A token is a meaningful unit of text, most often a word, that we are interested in using for further analysis, and tokenization is the process of splitting text into tokens. I need to use “unnest_tokens” to break text into individual tokens and transform it to a tidy data, that is one-row-per-term-per-document:
Here we see all nouns, names that are important in these companies(articles). None of them occurred in all of the articles.
tf_idf, short for term frequency–inverse document frequency, is a numerical statistic that is intended to reflect how important a word is to a document in a collection or corpus.
Visualize these high tf-idf words.
Visualize the top terms for each company individually.
As we have expected, the company names, stock symbols, some of companies’ products and executives are usually included, as well as companies’ latest movements such as Wal-Mart’s climate pledges.
To see whether the finance news coverage is positive or negative for these four companies, I opted to use AFINN lexicons which provides a positivity score for each word, from -5 (most negative) to 5 (most positive) to do a simple sentiment analysis.
If I am right then I can use the sentiment analysis to help make decision on my investment. But am I right?
The word “gross” is considered negative by AFINN lexicons, but it means “gross margin” in the context of finance articles. The word “share” and “shares” are neither positive nor negative in finance articles, but here AFINN lexicons count them as positive.

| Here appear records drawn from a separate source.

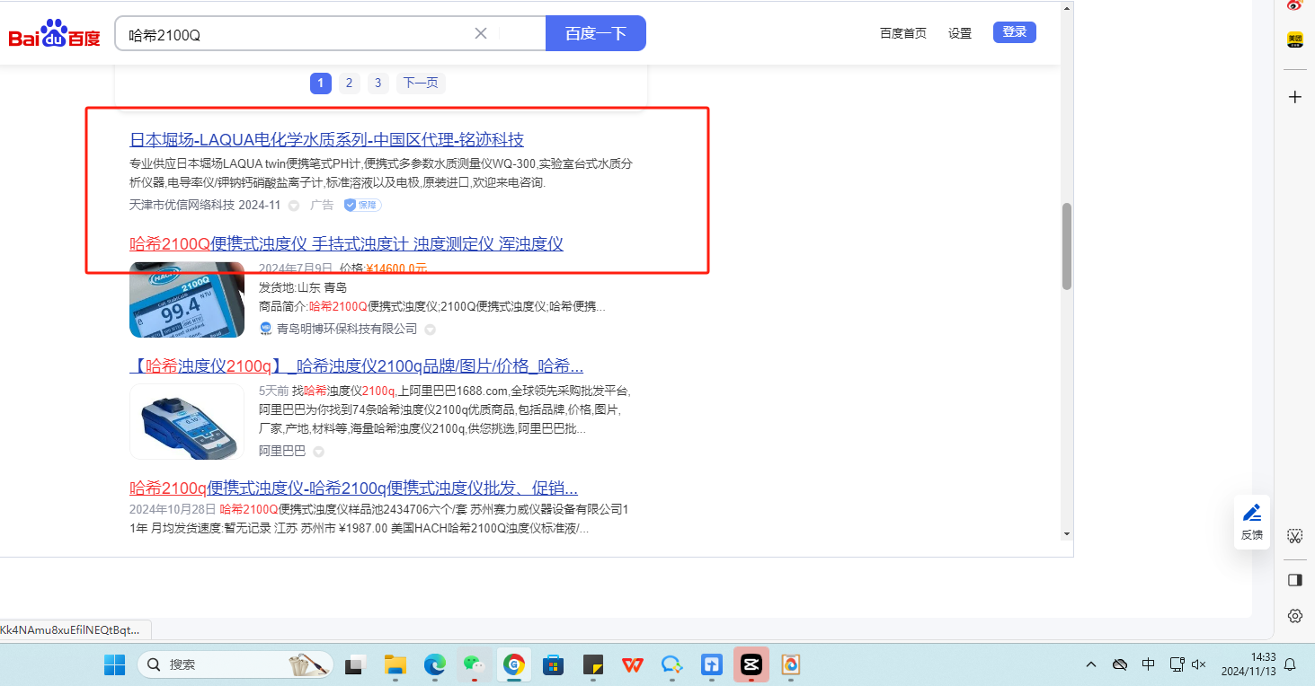Switch the 中 input method indicator
This screenshot has height=686, width=1315.
coord(1148,665)
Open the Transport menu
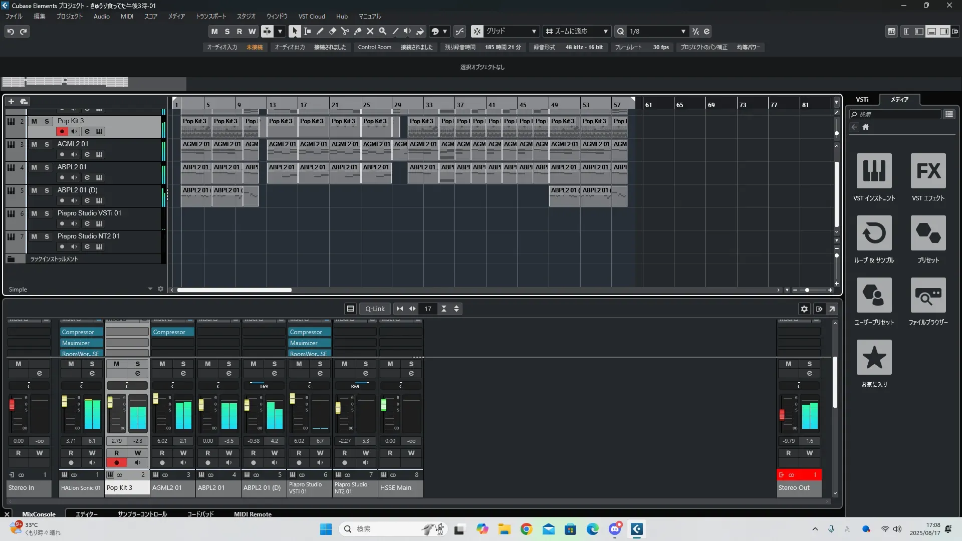 210,17
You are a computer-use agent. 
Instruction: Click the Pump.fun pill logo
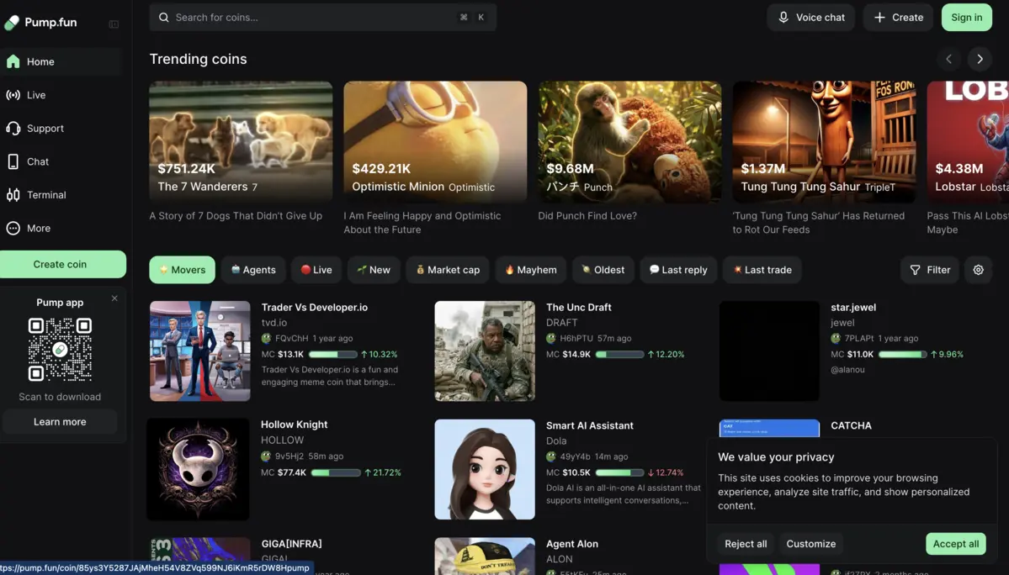[12, 23]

“tidytext” includes another sentiment lexicon - “loughran”, which was developed based on analyses of financial reports, and intentionally avoids words like “share” and “gross” that may not have a positive or negative meaning in a financial context.
The Loughran dictionary divides words into six sentiments: “positive”, “negative”, “litigious”, “uncertainty”, “constraining”, and “superfluous”.
This gives the most common words in the financial news articles associated with each of the six sentiments in the Loughran lexicon. Here I only get five sentiments, this indicates that there is no word can be associated with “superfluous” in recent Google finance news articles related to these four companies.
Now it makes much better sense and I can trust the results to count how frequently each sentiment was associated with each company in these articles.
Based the results, I’d say that in May 2017 most of the recent coverage on Walmart was strong negative and most of the recent coverage on Mondelez was positive. A quick search on the recent finance headlines suggests that I am on the right track.
The code to produce all this in R depends heavily on Julia Silge and David Robinson’s Text Mining with R book.